Others in our cohort applied to be English teaching assistants in Korea because they sought challenge, adventure, and human connection. In their applications they gushed about their interest in global cultures, their enthusiasm for language learning, and their desire to do good for others. They believed their intelligence, progressive politics, and moral certitude made them strong candidates.

But I was the perfect candidate, because I am a robot.

Simple Equations

Last week, our school took the second graders on a three-day trip to Seoul and back. We did the standard route with a few twists: Namsan Tower (fig. 1), Changdeokgung Palace (this is an “ATM machine” kind of title, by the way), a full day at the Lotte World amusement park, a play, and visits to a few science museums on the return trip.

I’m being somewhat vague for the sake of our students’ safety, since the school takes a similar trip every year. I’m always surprised by Korean notions of safety and personal privacy. Many people who wish to show off their sensitivity to cultural differences will voice simple equations like, “Americans value privacy, whereas Koreans value sharing.” To be sure, there are areas where that’s true: For example, before we could depart on our trip, we had to call a police officer and have him breathalyze both bus drivers; this is a standard safety precaution in Korea, but I can imagine many Americans taking umbrage. (As far as I can tell, only New York has considered a similar policy.)

On the other hand, Koreans in general are much more protective than Americans when it comes to sharing photographs. It’s very common, when posting photos to Korean social media, to blur out (or stick a cute animal on top of) the faces of your friends, since you don’t have their consent to post it. Even my students, after we went on a roller coaster together, asked my permission before sending my photo to their homeroom teacher. And when we ended up picnicking alongside a group of elementary schoolers at one of the museums, our school’s homeroom teachers reminded the students to angle their photos so that no kids would appear in them.
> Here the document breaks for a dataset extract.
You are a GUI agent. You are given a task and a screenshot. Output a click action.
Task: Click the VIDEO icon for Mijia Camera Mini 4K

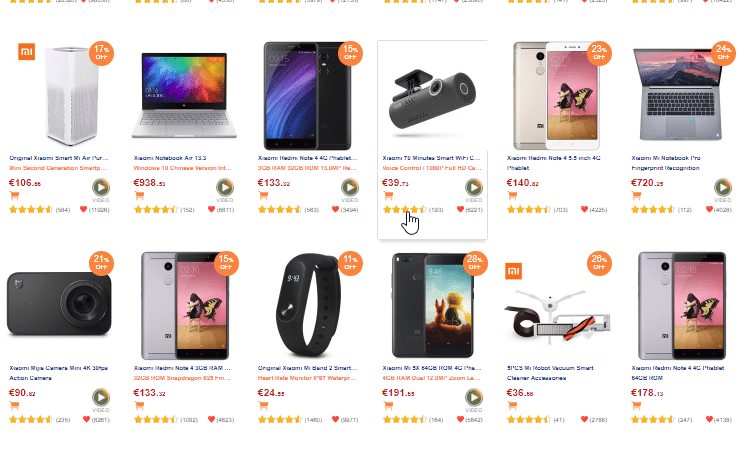(x=101, y=400)
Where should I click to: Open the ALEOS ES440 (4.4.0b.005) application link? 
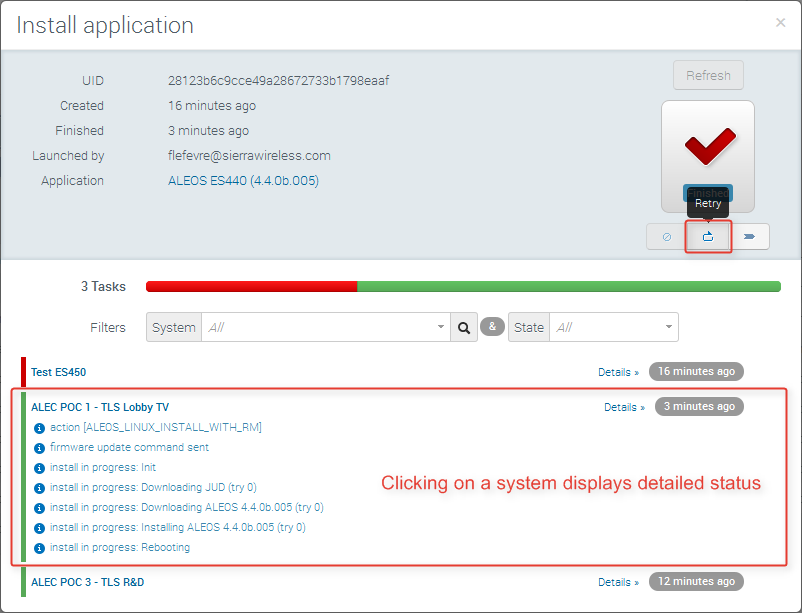coord(243,181)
A slightly less clear-cut example occurred when it came time to search the students’ bags. We had all the students leave their bags in the hotel lobby and line up outside as the student council checked for contraband. The reasoning was that it would be an invasion of students’ privacy for teachers to do the bag searches themselves—a moot point, because if anything suspect turned up, the first question the teachers asked was, “What bag is that?” Still, letting students serve as their own auditors strikes me as a significant trade of safety for privacy.
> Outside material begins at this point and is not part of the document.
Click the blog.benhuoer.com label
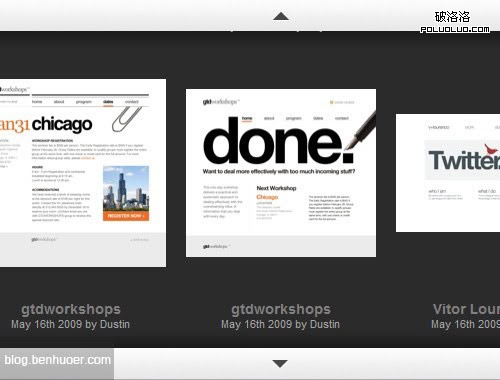This screenshot has width=500, height=380. point(57,360)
As the foreign teacher, it felt truly special to be invited to join in this trip, since the supervisory duties are technically beyond my qualifications. But most of the places we visited had several staff on standby to welcome our group; they took care of all the wrangling, leaving us teachers to grab coffee and gossip. That made this trip a welcome chance to get to know my coteachers in a relaxed atmosphere. Many of them have taken circuitous routes into teaching, and hearing how they settled on middle-school boys as their target demographic reminded me that despite how exhausting it is to deal with shouting students, other groups present other problems. And now that most of the faculty know that I’ve applied to extend my grant for another year, I’ve sensed a greater willingness let me assist with student discipline and help me understand the layout of our school’s bureaucratic plumbing.
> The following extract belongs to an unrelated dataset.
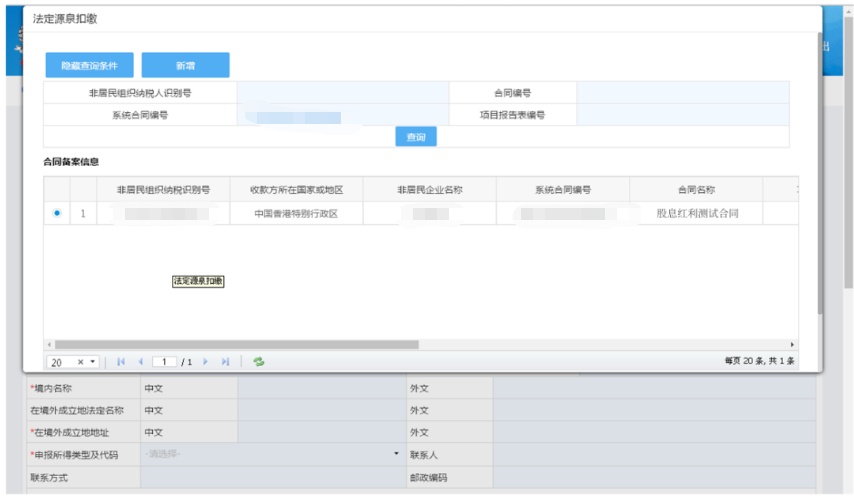Open the page size dropdown arrow

coord(93,361)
On the bus, I got to talk at length with my vice principal, who just started at our school this semester. A former English teacher himself, he had lots of questions I couldn’t answer about the American school system and differences in cultural attitudes toward education and work. Probably the most useful sentence I have in such cases is, “America is very regionally diverse,” which is really a euphemism for, “I honestly have no idea what it’s like in red states.” We found common ground in our love of Yuval Noah Harari, whose 21 Lessons for the 21st Century my vice principal was reading in translation. “People get so hypnotized by technology,” says my VP, “but I have some doubts. It’s important to learn to be patient.”

I told him my hobby nowadays is sitting at the park and counting frog croaks. He seemed impressed.